● **WHAT IS REQUIRED**
The response must be the exact lines from the line holding "Click the Define a Service button" through the end of the entries, with no pictures and nothing else.

● **AVAILABLE RECORDS**

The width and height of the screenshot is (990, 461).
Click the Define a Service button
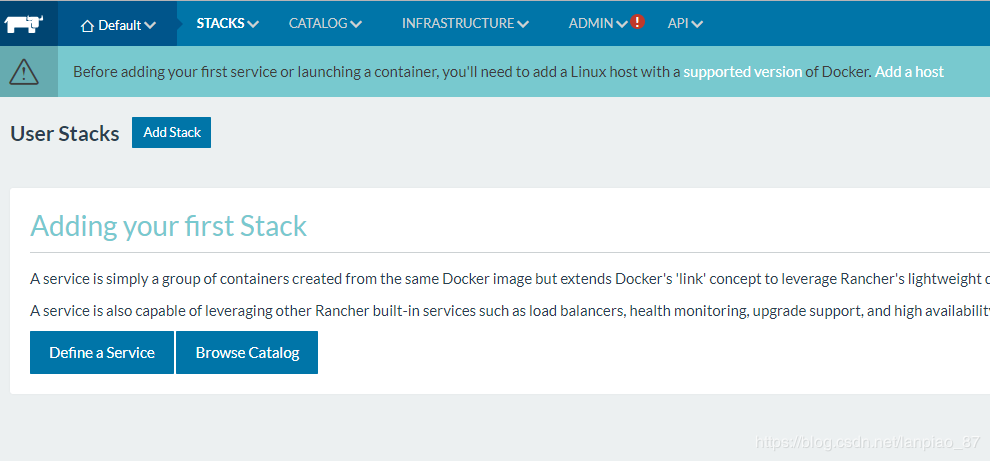(x=102, y=353)
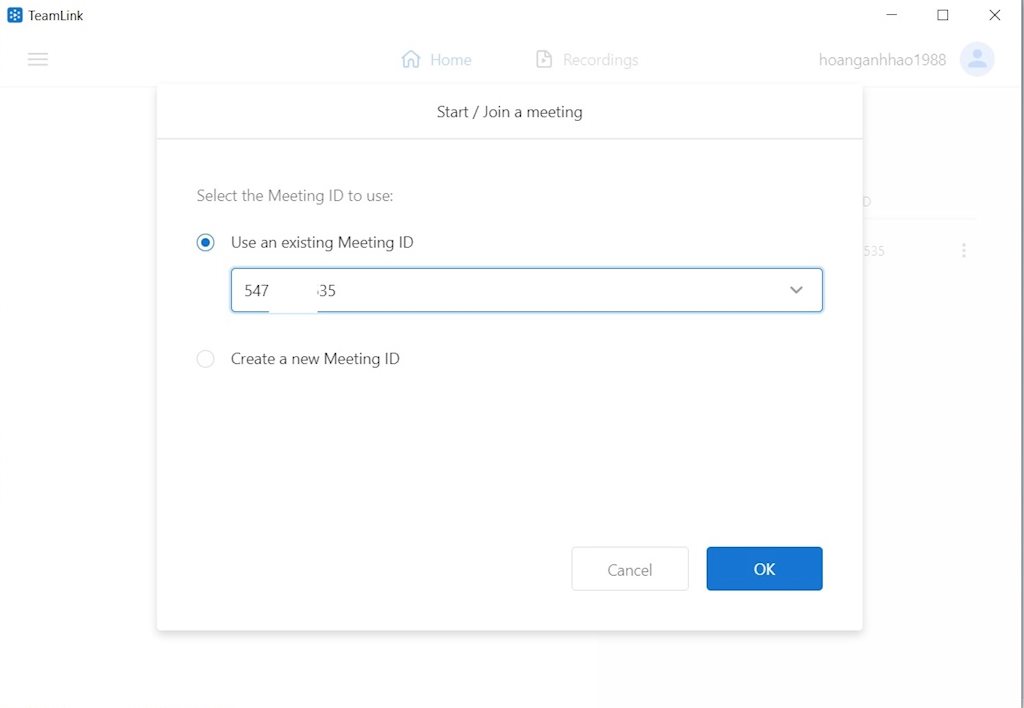Minimize the TeamLink window
The height and width of the screenshot is (708, 1024).
coord(891,15)
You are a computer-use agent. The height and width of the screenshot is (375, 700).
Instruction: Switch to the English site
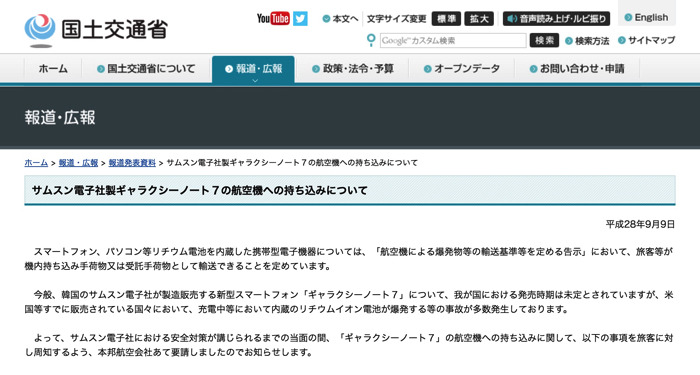[x=646, y=17]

● **ANSWER BELOW**
Click the Define a Service button
(x=102, y=353)
Minimize the TeamLink window
The height and width of the screenshot is (708, 1024).
coord(891,15)
You are a computer-use agent. The height and width of the screenshot is (375, 700).
Instruction: Switch to the English site
[x=646, y=17]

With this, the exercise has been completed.